The "turducken" is a deboned stuffed chicken inside a deboned stuffed duck inside a deboned stuffed turkey. The name is comprised of syllables from the words "turkey," "duck," and "chicken." [Well I'll be...] Usually the tip end of the turkey leg bones and the first two wing joints are left on the turkey so that after assembly, the finished product resembles a whole turkey. Alternatively, the finished turducken can be a completely boneless roll with stuffing layered between each bird.
How, then, can I be sure my turducken is safe?
Critical control points involved in handling this risky assemblage are many, especially if the dish is made by a consumer and not in a USDA-inspected plant. [I always thought that our greatest Thanksgiving food borne illness threats came from the greedy capitalists in "Big Turducken." I didn't realize that  unregulated black market turduckens might actually pose a bigger danger.] Safe steps in food handling, cooking, and storage are essential to prevent food borne illness. You can't see, smell, or taste harmful bacteria that may cause illness. In every step of food preparation, follow the four Fight BAC!® guidelines to keep food safe: [1. Clean—Wash hands and surfaces often. 2. Separate—Don't cross-contaminate. 3.Cook—Cook to proper temperatures. 4. Chill—Refrigerate promptly.
Perhaps my favorite piece of advice is this:
If the turducken has been purchased through mail order, make sure it arrives frozen with a cold source in an insulated carton. Transfer it immediately to the freezer. If the turducken arrives warm, notify the company. Do not use the product.
There's so much to be grateful for this Thanksgiving, not the least of which is having benevolent bureaucrats on hand to keep us safe from consumption of unregulated turduckens. To think if those tea party types were to ever take power, millions of Americans might be exposed to warm mail-order turduckens. Bureaucracy for the win.

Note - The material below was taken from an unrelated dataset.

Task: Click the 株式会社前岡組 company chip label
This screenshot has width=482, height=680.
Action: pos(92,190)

Exit Question: Do you think the bishops would consider making turducken safety a sixth non-negotiable? Admit it, for once, you'd love to see the campaign ads:
As Senator, Tim Smith even said he'd cut funding for the USDA, exposing millions of Americans to unregulated turduckens. Senator Smith: WRONG on turduckens. WRONG for Wisconsin families.

H/T HotAir


  1. years ago served something to a meat uneater which was completely rubberized for Thanksgiving-this reminded me of that for some reason-that person also stated to me that I had "empowered" them to make the whatever they were helping prepare for the meal when I made a suggestion or actually stepped in and did something-so meat uneaters, the "empowered', Happy Thanksgiving!

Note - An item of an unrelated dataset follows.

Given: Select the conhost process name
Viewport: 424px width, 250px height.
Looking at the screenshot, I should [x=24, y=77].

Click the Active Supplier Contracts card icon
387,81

  2. Pssh. You need a little more commitment in your searches, BC. Here's Matt Brocchini's song (with animation!):

  3. Steve's post! Although random swf files aren't necessarily search friendly.

  4. Kat, this--while pretty good--is actually not the same song.

  5. Good grief. I only found two songs about turducken (and this one was the only one that had the opening words you cited) and thought that was excessive -- you mean there may be more?

    (and, I'm sorry, BC, for accusing you of being a lazy googler :D)

  6. I'm still looking through the writings of the Church Fathers to see if turducken can be morally consumed - still the exact translation into Greek and Latin can be tricky.

  7. I think Jimmy Akin had a post up about it yesterday.